III.

On peut mieux comprendre maintenant quel intérêt il y avait à donner une définition objective du suicide et à y rester fidèle.

Parce que le suicide altruiste, tout en présentant les traits caractéristiques du suicide, se rapproche, surtout dans ses manifestations les plus frappantes, de certaines catégories d'actes que nous sommes habitués à honorer de notre estime et même de notre admiration, on a souvent refusé de le considérer comme un homicide de soi-même. On se rappelle que, pour Esquirol et Falret, la mort de Caton et celle des Girondins n'étaient pas des suicides. Mais alors, si les suicides qui ont pour cause visible et immédiate l'esprit de renoncement et d'abnégation ne méritent pas cette qualification, elle ne saurait davantage convenir à ceux qui procèdent de la même disposition morale, quoique d'une manière moins apparente; car les seconds ne diffèrent des premiers que par quelques nuances. Si l'habitant des îles Canaries qui se précipite dans un gouffre pour honorer son Dieu n'est pas un suicidé, comment donner ce nom au sectateur de Jina qui se tue pour rentrer dans le néant; au primitif qui, sous l'influence du même état mental, renonce à l'existence pour une légère offense qu'il a subie ou simplement pour manifester son mépris de la vie, au failli qui aime mieux ne pas survivre à son déshonneur, enfin à ces nombreux soldats qui viennent tous les ans grossir le contingent des morts volontaires? Car tous ces cas ont pour racine ce même état d'altruisme qui est également la cause de ce qu'on pourrait appeler le suicide héroïque. Les mettra-t-on seuls au rang des suicides et n'exclura-t-on que ceux dont le mobile est particulièrement pur? Mais d'abord, d'après quel critérium fera-t-on le partage? Quand un motif cesse-t-il d'être assez louable pour que l'acte qu'il détermine puisse être qualifié de suicide?

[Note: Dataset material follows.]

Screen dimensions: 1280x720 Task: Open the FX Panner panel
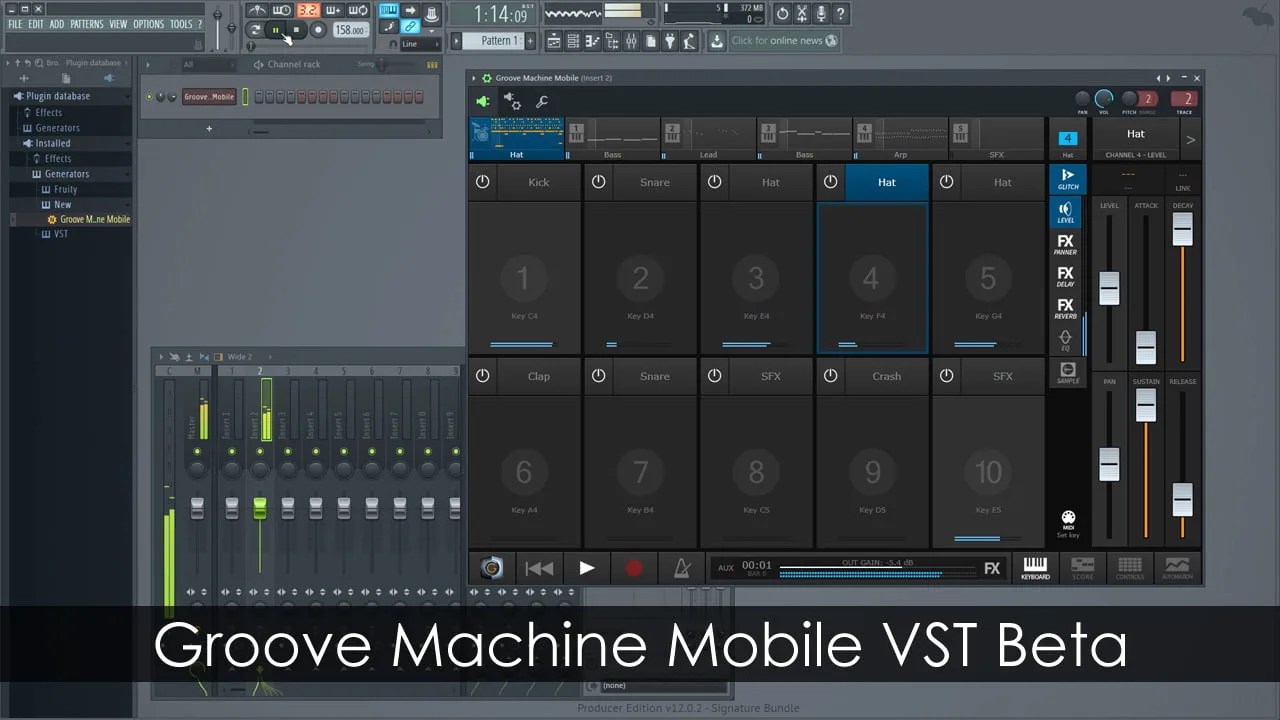coord(1067,243)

Puis, en séparant radicalement l'une de l'autre ces deux catégories de faits, on se condamne à en méconnaître la nature. Car c'est dans le suicide altruiste obligatoire que les caractères essentiels du type sont le mieux marqués. Les autres variétés n'en sont que des formes dérivées. Ainsi, ou bien on tiendra comme non avenu un groupe considérable de phénomènes instructifs, ou bien, si on ne les rejette pas tous, outre que l'on ne pourra faire entre eux qu'un choix arbitraire, on se mettra dans l'impossibilité d'apercevoir la souche commune à laquelle se rattachent ceux que l'on aura retenus. Tels sont les dangers auxquels on s'expose quand on fait dépendre la définition du suicide des sentiments subjectifs qu'il inspire.

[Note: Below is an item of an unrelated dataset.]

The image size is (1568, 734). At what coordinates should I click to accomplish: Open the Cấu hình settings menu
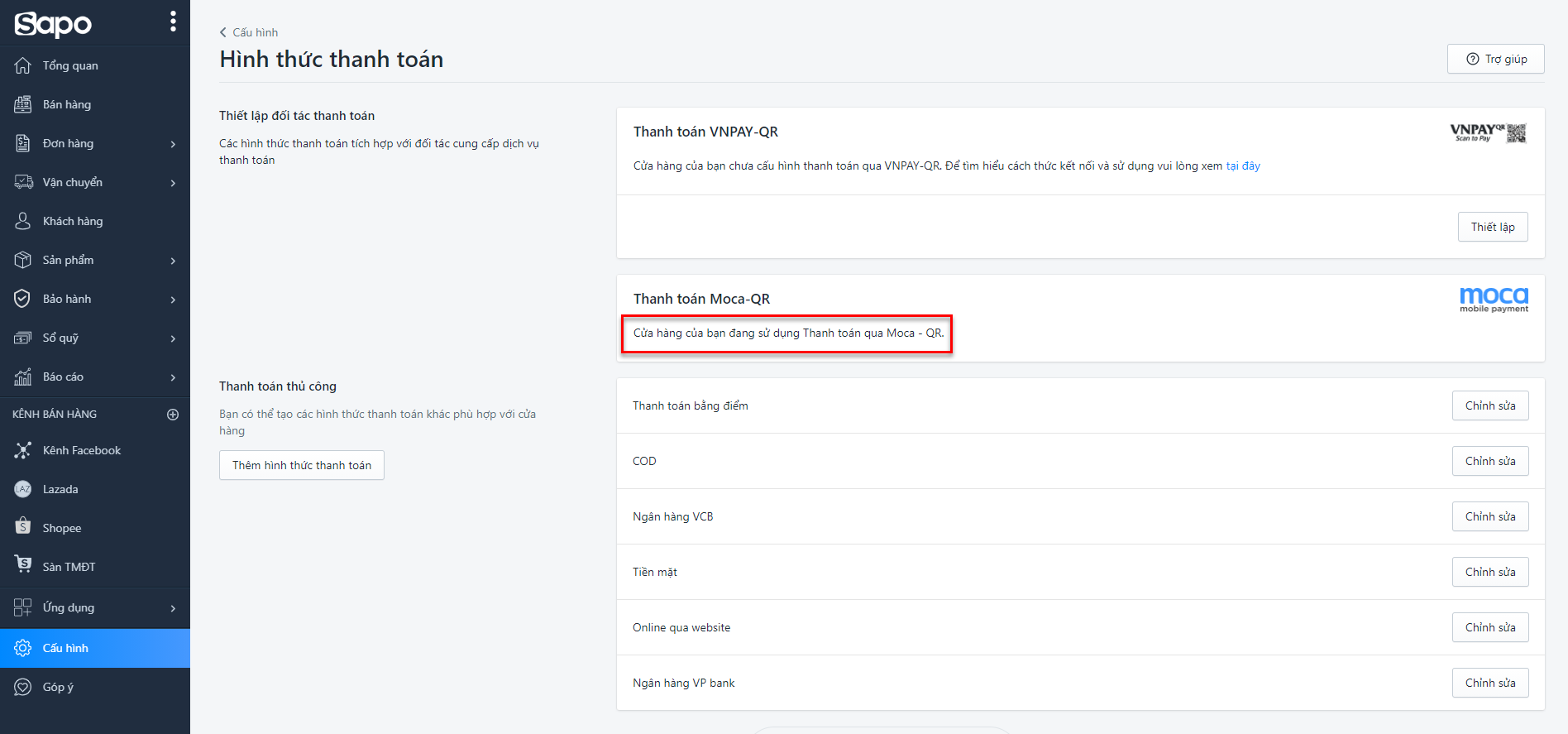point(65,648)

D'ailleurs, même les raisons de sentiment par lesquelles on croit justifier cette exclusion, ne sont pas fondées. On s'appuie sur ce fait que les mobiles dont procèdent certains suicides altruistes se retrouvent, sous une forme à peine différente, à la base d'actes que tout le monde regarde comme moraux. Mais en est-il autrement du suicide égoïste? Le sentiment de l'autonomie individuelle n'a-t-il pas sa moralité comme le sentiment contraire? Si celui-ci est la condition d'un certain courage, s'il affermit les cœurs et va même jusqu'à les endurcir, l'autre les attendrit et les ouvre à la pitié. Si, là où règne le suicide altruiste, l'homme est toujours prêt à donner sa vie, en revanche, il ne fait pas plus de cas de celle d'autrui. Au contraire, là où il met tellement haut la personnalité individuelle qu'il n'aperçoit plus aucune fin qui la dépasse, il la respecte chez les autres. Le culte qu'il a pour elle fait qu'il souffre de tout ce qui peut la diminuer même chez ses semblables. Une plus large sympathie pour la souffrance humaine succède aux dévouements fanatiques des temps primitifs. Chaque sorte de suicide n'est donc que la forme exagérée ou déviée d'une vertu. Mais alors la manière dont ils affectent la conscience morale ne les différencie pas assez pour qu'on ait le droit d'en faire autant de genres séparés.